La légende de la «Sopa de Pedra», «Soupe de pierre» au Portugal


Notre système digestif est à la peine ces jours-ci, les fêtes de fin d’année lui donnant du fil à retordre, le soulagement et la mise en ordre pouvant venir du «Caldo verde», la «Soupe verte».

Nous avons choisi une autre voie, nous enfonçons le clou, en vous racontant la légende de la «Sopa de pedra», la «Soupe de pierre».

Almeirim est une ville portugaise d’un peu plus de 23 mille habitants, faisant partie du district de Santarém, située au cœur de la région du Ribatejo, au bord du fleuve Tejo. La ville est, entre autres, connue pour son melon, «Melão de Almeirim» et sa «Sopa de Pedra», «Soupe de pierre».

Le Melão de Almeirim est une dénomination protégée. On sait qu’il a été introduit dans la région à l’époque islamique du Portugal. Mais de quand date la «Sopa de pedra»?

La région, la ville, par excellence de cette recette, est bien Almeirim, toutefois, sa légende remonte dans un passé plus ou moins lointain, difficile à déterminer, à plusieurs siècles en arrière de notre XXIème.

Comme toute légende, les versions peuvent différer un peu. Selon José Hermano Saraiva, un des historiens majeurs du XXème siècle du Portugal, un vulgarisateur henné de l’histoire sur la chaîne de télévision RTP, il y a très longtemps, la ville d’Almeirim n’existait pas, il n’y avait que quelques maisons ici et là, dispersées dans les champs, des maisons de gens pauvres, mais qui vivaient et subsistaient avec ce qu’elles produisaient.

Un moine, venu de Santarém, appartenant à un ordre mendiant, probablement un Franciscain, s’arrête sur ces lieux. Venant de loin et ayant faim, il fait appel aux gens rencontrés, leur demandant pour aumône, un plat de soupe. Personne n’avait de soupe à donner au mendiant moine.

Ce dernier regardant par terre, ramasse une pierre et demande à une des personnes rencontrées s’il peut faire chez lui une soupe avec la dite pierre. La réponse étant affirmative, il demande à emprunter un poêle à trois pieds en fer déjà bien noirci. Le moine met la pierre dans le poêle qu’il remplit d’eau. Les braises viendront faire le travail.

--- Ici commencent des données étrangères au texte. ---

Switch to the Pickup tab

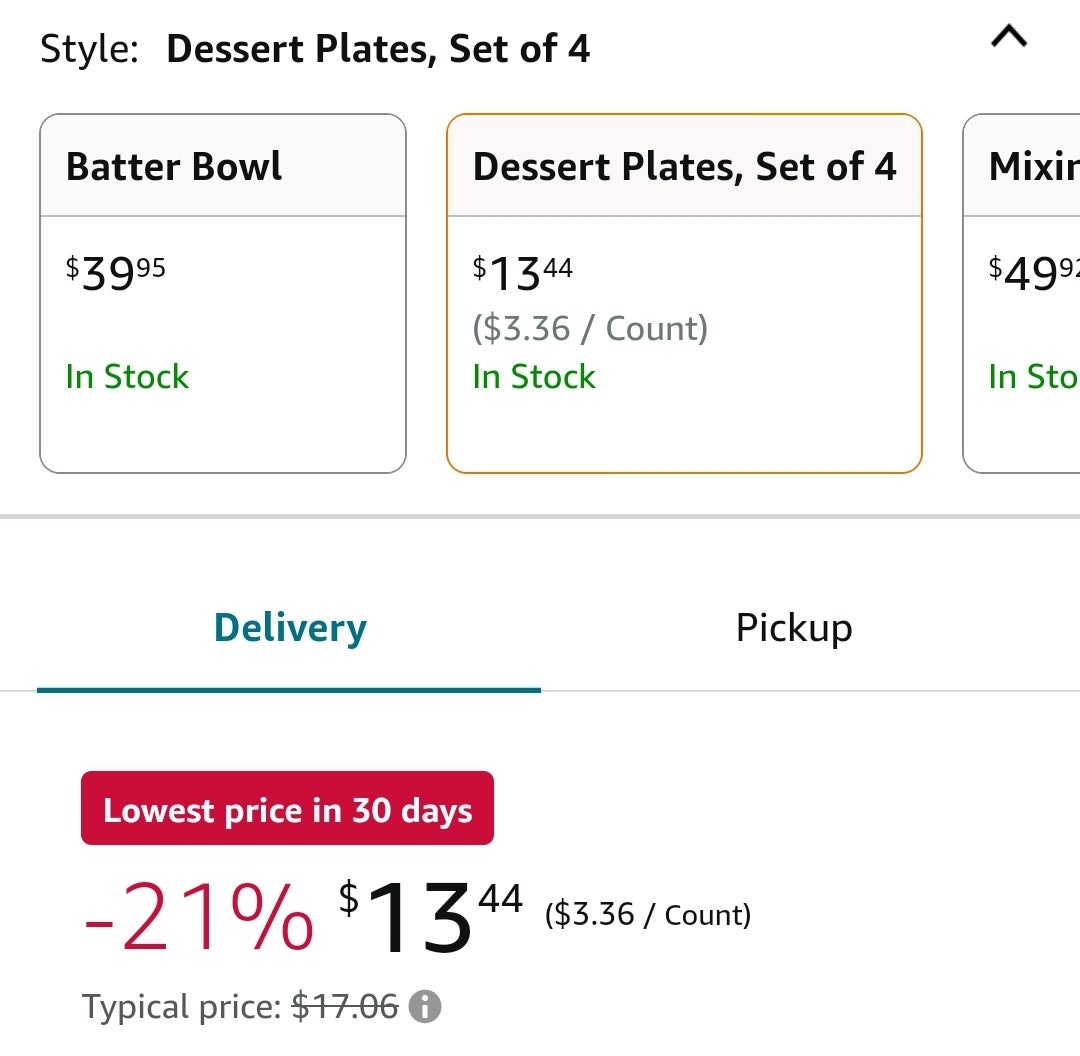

Les voisins curieux se rassemblent autour du feu pour constater le résultat. Ils voulaient savoir comment le moine allait réussir à faire une soupe avec une simple pierre.

Le moine dit : – S’il y avait un peu de sel… et un voisin ramène un peu de sel.

– Ceci avec des haricots, cela serait bien… Un autre voisin ramène des haricots.

– Avec de l’oignon… Un autre voisin ramène de l’oignon.

Et ainsi de suite… ail, piment, saucisses…

– Avec quelques légumes… Un voisin va au jardin et ramène quelques légumes.

Arrivent de la part d’un autre voisin le coriandre, feuille de laurier…

– Et maintenant un peu de «chispe», pied de porc…

Avec des pommes de terre, tout ceci a commencé à bouillir.

Après un certain temps de causerie, le moine retire le lourd poêle du feu, les voisins bien curieux se demandaient quel serait le résultat.

Le généreux moine sert la soupe à tout le monde… une soupe magnifique, soupe qui deviendra mythique et qui se mange, de nos jours, un peu partout au Portugal et tout spécialement à Almeirim.

Une soupe qui a une morale, qui ne nous apprend que, quand tout le monde aide, il n’y a rien qu’on ne puisse pas réussir à faire.

Bon, n’allons pas jusqu’à créer un nouveau Graal, toutefois, où est la première pierre de la sainte soupe ? Peut-être la même que celle que Jésus a cité devant Saint Pierre : «tu es Pierre et sur cette pierre, je bâtirai mon église» ou à côté de la pécheresse et devant les hommes : «que celui qui n’a jamais péché, lui jette la première pierre»… un symbole.

Allez, mains aux fourneaux. Si vous avez 1h20 de votre temps. Vous pouvez faire une «Sopa da pedra» à condition que vous ayez pour 5 personnes les ingrédients suivants : 20 grammes d’oreille de porc, 1/2 chorizo de viande, 1/2 boudin noir, 800 grammes de choux, 250 grammes de haricots rouge trempés, 2 bonnes pommes de terre, un grand oignon, 1 grande gousse d’ail, 1,5 litre d’eau, 2 cuillères à soupe d’huile d’olive, une cuillère à café de cumin en poudre, un brin de coriandre, 1 feuille de laurier, sel… un caillou bien lavé… beaucoup d’amour.

Ça se mange même sans appétit, pourvu qu’on ne soit pas végétarien, vegan ou sur une phase de régime !

Et gardez la pierre… elle peut vous servir pour la prochaine soupe.